A TripAdvisor review of Thermalbad notes, “It’s a lot of money to spend to watch couples basically all but have sex.” That seems off. I didn’t witness anything X-rated, and this place, unlike the one in Germany, was all clothed. Even the locker room had curtained “changing areas” for changing into bathing suits. The Swiss: as buttoned up as ever.

Elsewhere in Zurich, we went to a neighborhood gym/community center that offered a large indoor pool for swimming, plus a medium size thermal pool that offered a range of jets and suggested a rhythm to the water massage. Every minute or so a light would flash (like one of those rotating lights on the top of a cop car but adhered to the side wall) to indicate it was time to move to the next set of jets. With each move in jet, the pressure moved up the body, from hitting your legs at first and ending with your upper shoulders. The propulsion of the jets — the forcefulness with which the water hit you — was intense. I’ve never felt jets pulse water so hard. Nor have I seen such precise instructions offered about when it’s time to switch to the next jacuzzi jet. The Swiss: as punctual as ever.

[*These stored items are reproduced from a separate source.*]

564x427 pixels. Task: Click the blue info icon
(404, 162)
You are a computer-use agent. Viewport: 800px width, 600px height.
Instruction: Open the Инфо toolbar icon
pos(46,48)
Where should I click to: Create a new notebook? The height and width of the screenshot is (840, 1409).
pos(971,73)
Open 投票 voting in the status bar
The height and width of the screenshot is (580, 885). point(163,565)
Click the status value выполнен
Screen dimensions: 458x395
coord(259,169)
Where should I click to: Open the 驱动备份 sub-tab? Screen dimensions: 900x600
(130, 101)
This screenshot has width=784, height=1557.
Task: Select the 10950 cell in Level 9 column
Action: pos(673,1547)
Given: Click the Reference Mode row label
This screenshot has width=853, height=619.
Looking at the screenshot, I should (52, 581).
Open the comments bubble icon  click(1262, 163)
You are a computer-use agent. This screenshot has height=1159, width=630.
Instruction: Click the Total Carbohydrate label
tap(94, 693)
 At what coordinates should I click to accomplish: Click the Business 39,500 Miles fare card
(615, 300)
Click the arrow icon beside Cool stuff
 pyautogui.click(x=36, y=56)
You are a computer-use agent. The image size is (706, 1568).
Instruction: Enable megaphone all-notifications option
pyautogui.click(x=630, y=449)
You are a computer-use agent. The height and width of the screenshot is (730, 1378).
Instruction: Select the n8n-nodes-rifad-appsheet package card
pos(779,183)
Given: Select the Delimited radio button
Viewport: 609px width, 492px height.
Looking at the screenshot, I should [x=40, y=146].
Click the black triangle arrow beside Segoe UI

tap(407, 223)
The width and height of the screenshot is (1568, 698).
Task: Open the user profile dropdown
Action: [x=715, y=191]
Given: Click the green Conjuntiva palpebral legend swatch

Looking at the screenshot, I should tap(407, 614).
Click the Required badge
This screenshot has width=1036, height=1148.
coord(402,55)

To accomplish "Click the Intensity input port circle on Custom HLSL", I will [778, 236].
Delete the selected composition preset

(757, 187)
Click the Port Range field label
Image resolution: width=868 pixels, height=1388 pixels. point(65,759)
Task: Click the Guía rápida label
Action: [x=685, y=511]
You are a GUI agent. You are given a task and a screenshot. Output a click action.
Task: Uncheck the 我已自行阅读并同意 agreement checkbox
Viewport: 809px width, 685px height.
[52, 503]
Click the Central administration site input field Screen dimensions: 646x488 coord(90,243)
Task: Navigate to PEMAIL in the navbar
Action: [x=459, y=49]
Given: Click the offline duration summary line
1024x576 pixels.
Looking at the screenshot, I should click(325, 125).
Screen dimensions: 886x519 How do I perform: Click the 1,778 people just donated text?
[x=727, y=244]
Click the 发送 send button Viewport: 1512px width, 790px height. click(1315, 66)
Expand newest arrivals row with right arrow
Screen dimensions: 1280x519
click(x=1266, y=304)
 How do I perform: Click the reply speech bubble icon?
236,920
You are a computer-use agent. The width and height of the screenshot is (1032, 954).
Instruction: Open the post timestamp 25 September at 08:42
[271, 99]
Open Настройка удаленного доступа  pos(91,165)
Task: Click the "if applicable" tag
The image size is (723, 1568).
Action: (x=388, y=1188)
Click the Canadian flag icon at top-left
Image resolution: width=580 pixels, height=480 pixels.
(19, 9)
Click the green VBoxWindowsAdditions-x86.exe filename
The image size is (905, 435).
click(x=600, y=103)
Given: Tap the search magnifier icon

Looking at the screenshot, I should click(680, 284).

In Istanbul, we went to the Cagaloglu hamam — a 300 year old facility. Not quite as tourist-famous as the hamam next to the Blue Mosque where we went 5 years ago but just as ornate on the inside. The male and female experiences differ here. As I reported five years ago during my first trip to Istanbul, men receive quite a beating. Your therapist slaps you around, pulls your arms in every which way, attempts light weight chiropractiory, and with no warning, dumps buckets of hot water over your head. It’s fun and worth it but anyone with tender shoulders or backs should beware. I told my therapist at one point to be more careful of my back, and he replied, “Relax.” It turned out that that was the only word in English he spoke. Women, reportedly, experience a much gentler set of scrubs. Unlike the hamam in Morocco, the Cagaloglu hamam in Istanbul does less loofa scrubbing. There’s not the stunning pile of dead skin at the end of it. But you’re still relaxed and alert.

All in all, there’s great sauna culture in Europe. Lots of relaxing fun. And I haven’t even to Finland yet… that’s going to be its own trip!